Either way, this is important—it means they can’t control every aspect of my surroundings. A small assurance, but it inhabits me like a revelation. I feel my insularity retreating. For the first time in too long, I am not the but a. Just one person among many. I think of the men and women above me. The plane is huge; there must be hundreds of passengers seated up there beneath nubby air vents, napping, reading, watching movies on their iPads. One or two crying, perhaps, frightened by the enormity of the journey they’re embarking on.

I stand still, neck craned, until the airplane is out of sight, its contrail dispersing.

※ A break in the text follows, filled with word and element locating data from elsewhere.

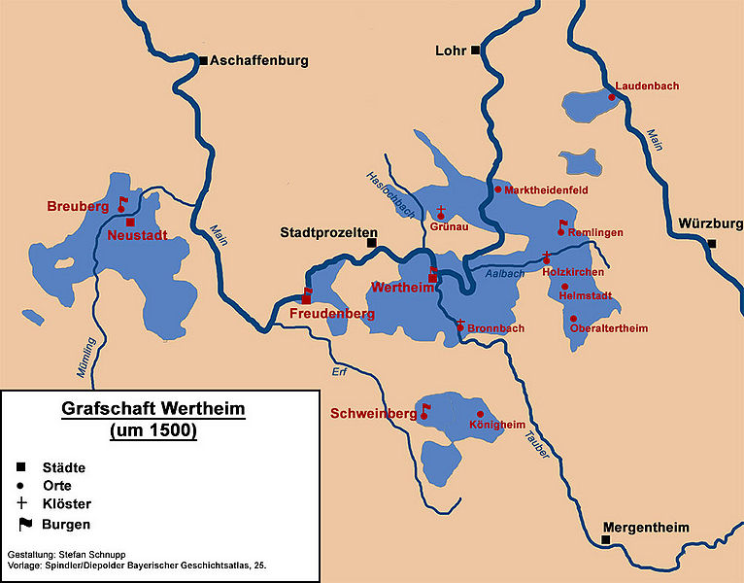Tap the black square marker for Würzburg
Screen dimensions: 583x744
[x=712, y=244]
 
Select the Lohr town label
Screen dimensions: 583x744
[x=454, y=50]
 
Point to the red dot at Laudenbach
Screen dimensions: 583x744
[x=612, y=96]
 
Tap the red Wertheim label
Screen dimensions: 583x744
[x=398, y=288]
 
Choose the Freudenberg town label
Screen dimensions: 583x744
[x=333, y=314]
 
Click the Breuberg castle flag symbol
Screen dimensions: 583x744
[x=122, y=203]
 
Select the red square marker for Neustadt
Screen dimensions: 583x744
[x=130, y=223]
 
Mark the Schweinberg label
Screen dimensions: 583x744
[x=373, y=414]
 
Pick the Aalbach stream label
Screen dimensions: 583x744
[x=505, y=274]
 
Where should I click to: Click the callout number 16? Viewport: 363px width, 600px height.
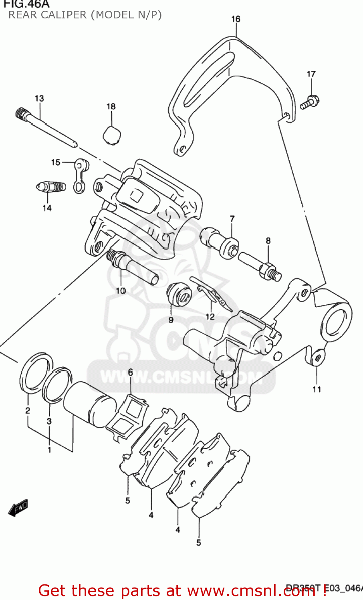[x=236, y=19]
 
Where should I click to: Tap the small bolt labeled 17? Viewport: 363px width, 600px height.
[x=309, y=102]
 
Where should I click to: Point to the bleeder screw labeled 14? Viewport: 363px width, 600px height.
[x=50, y=187]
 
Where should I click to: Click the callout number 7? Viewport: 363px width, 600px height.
[x=232, y=219]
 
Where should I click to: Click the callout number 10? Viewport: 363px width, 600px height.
[x=121, y=291]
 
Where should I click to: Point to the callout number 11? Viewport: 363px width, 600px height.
[x=317, y=389]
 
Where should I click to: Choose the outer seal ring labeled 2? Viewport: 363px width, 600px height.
[x=36, y=372]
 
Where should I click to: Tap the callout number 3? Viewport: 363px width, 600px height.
[x=49, y=421]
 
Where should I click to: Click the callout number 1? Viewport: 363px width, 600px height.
[x=49, y=450]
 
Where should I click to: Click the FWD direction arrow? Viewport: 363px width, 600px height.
[x=18, y=508]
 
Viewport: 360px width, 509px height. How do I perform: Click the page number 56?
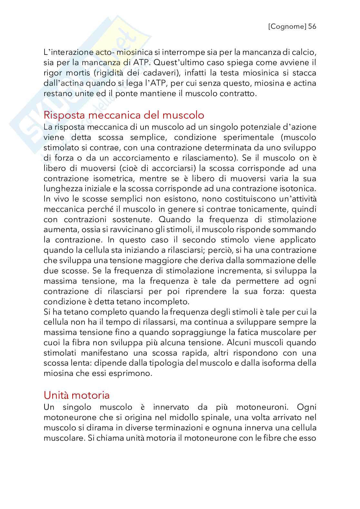point(312,26)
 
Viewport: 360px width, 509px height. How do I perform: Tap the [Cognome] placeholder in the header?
point(287,26)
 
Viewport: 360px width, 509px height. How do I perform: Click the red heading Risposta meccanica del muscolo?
point(124,115)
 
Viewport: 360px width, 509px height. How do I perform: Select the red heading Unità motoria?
point(76,395)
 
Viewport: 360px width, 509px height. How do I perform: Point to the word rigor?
point(52,73)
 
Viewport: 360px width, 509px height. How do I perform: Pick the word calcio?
point(304,52)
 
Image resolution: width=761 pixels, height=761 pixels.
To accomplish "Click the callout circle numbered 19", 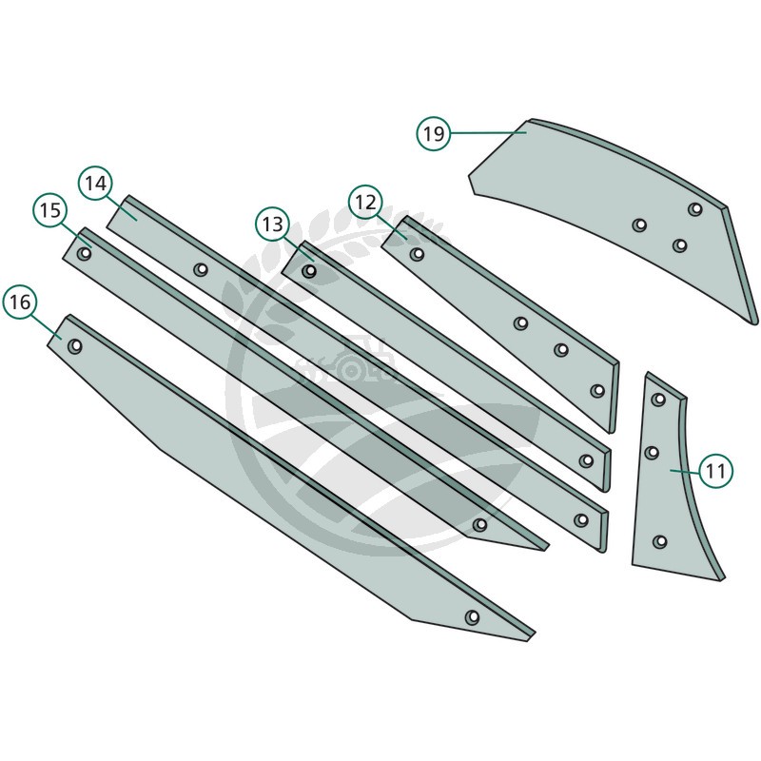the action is click(434, 133).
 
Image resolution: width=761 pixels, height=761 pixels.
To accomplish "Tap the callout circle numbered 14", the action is click(96, 184).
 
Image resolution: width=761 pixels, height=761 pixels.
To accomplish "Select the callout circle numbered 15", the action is click(50, 210).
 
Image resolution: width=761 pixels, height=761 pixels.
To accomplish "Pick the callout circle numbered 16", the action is click(20, 302).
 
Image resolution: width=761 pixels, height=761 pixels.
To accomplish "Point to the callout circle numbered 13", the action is click(273, 224).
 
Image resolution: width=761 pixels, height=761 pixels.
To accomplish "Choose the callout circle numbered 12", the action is click(365, 202).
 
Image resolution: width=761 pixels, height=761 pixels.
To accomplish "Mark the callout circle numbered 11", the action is click(716, 471).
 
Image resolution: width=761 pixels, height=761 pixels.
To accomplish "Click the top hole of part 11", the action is click(658, 400).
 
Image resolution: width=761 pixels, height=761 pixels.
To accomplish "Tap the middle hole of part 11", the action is click(652, 453).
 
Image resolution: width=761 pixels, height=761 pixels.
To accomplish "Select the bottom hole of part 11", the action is click(659, 541).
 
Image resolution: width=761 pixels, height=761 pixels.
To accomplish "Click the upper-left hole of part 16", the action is click(75, 346).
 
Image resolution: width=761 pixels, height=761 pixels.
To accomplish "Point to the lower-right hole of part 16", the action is click(472, 617).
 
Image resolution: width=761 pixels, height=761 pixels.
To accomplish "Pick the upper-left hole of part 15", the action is click(86, 254).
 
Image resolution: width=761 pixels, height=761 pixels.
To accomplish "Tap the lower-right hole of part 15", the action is click(479, 525).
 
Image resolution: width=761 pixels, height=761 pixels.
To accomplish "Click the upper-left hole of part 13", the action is click(309, 270).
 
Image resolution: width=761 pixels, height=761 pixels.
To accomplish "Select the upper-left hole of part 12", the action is click(417, 254).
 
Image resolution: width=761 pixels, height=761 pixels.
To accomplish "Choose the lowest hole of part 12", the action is click(597, 391).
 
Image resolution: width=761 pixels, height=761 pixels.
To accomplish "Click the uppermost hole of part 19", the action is click(695, 209).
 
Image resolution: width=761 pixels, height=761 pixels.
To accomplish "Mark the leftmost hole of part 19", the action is click(639, 224).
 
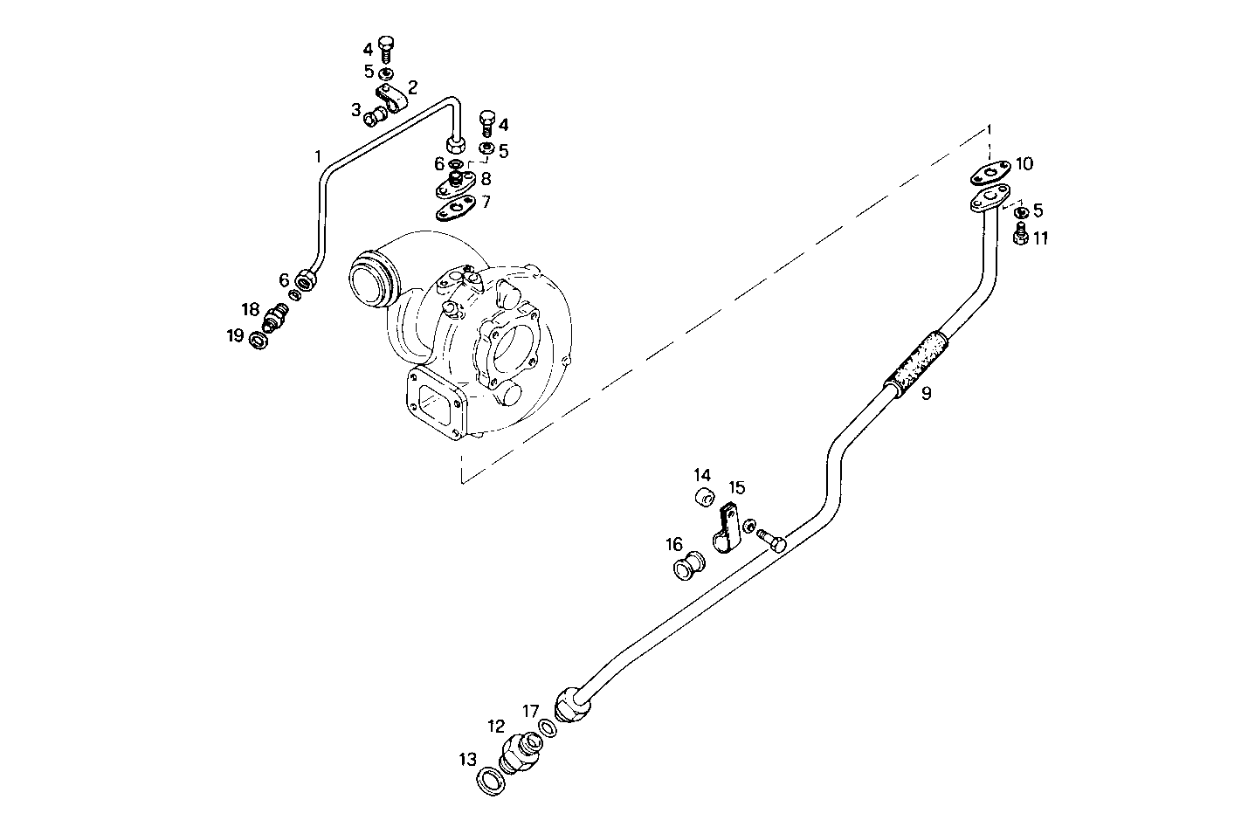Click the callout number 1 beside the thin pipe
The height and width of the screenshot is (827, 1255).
pos(318,157)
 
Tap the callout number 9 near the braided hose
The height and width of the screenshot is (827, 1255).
pos(926,394)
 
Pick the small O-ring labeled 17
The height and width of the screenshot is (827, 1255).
pos(548,727)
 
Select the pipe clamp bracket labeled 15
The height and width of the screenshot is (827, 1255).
pos(728,529)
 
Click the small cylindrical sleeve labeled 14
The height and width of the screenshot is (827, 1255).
pos(705,499)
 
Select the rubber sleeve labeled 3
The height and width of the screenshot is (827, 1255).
pos(374,114)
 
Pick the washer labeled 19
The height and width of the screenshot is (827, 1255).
pos(259,340)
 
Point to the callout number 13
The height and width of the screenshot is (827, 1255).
pos(468,759)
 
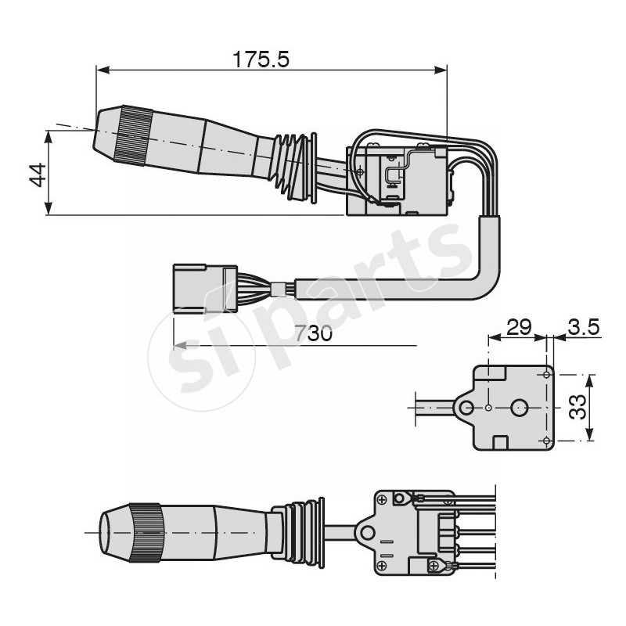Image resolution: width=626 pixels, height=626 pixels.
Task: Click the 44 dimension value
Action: pos(35,174)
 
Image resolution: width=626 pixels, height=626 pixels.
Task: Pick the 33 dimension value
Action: pos(577,407)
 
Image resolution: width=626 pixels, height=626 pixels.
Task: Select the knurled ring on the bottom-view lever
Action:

I hope someone up there is going home. That there is at least one person in that plane who knows unselfish love and is returning to it.

The next few hours are easier than what came before, except that I’m wretched with hunger. I reach a brook a few hours before sunset and decide to make camp early to try to catch some protein. The pieces of the figure-four deadfall I carved during group camp are in my pack, and now that I have something other than pinecones to use as bait it might actually work.

I take the trio of sticks and set them under a tall tree. It takes me a minute to figure out which stick goes where, then I align the notches, balancing and steadying. Once I can keep the trap in its distinctive angular pattern by pinching the top nexus, I smear the end of the bait stick with peanut butter and lean a heavy log over the top to take the place of my hand. It’s a precarious piece of work, but it’s meant to be, and it holds.

I boil water in batches and build my shelter, glancing regularly toward the trap. The bait lies in the log’s shadow, untouched. The woods grow dim and I’m sitting at the fire, waiting, trying not to think the thoughts that come most readily. I hate it. I need to keep busy, so I decide to carve a second trap. I salvage appropriate-sized sticks—each about a half inch thick and a foot long—and start carving. It’s only four notches and two sharpened points, but they have to be aligned perfectly. Carving takes me longer than I’d like—the knife I was issued is so dull at this point I wouldn’t trust it to slice cold butter. By the time I’m done, my hands are aching, my fingers blistered. I drop the sticks at the base of a tree and head to the brook to collect a long flat stone to use as the trap’s weight.

I take off my boots and socks and wade in. Pebbles massage my feet, a small pain. As I pry up the rock, I think that I could never do all this if it wasn’t part of the show. This adventure I asked for, it’s not what I was expecting, not what I wanted. I thought I would feel empowered, but I’m only exhausted.

I heave the stone upright. It’s too heavy to lift, so I drag it out of the water and to the tree. The stone leaves a six-inch-wide trail through my camp. I remember a driveway much wider twisting through the woods, leading from a mailbox choked by blue balloons to a cabin with more balloons by the door. The cabin itself was blue too, maybe, I’m not sure. Maybe it just had blue trim. And there were so many balloons; every time I remember I remember more. The balloons weren’t all: a bottle in the sink, a handful of wrapped packages on the table. All blue. Even the bedroom light felt blue when I found him—found it.

I didn’t quit then. I didn’t quit when I got sick afterward, days of shivering and feeding the fire, boiling water constantly because I was losing fluids and I didn’t boil the tap water in the cabin and that must be what made me sick. Vomit and diarrhea, feeling so cold, endlessly cold.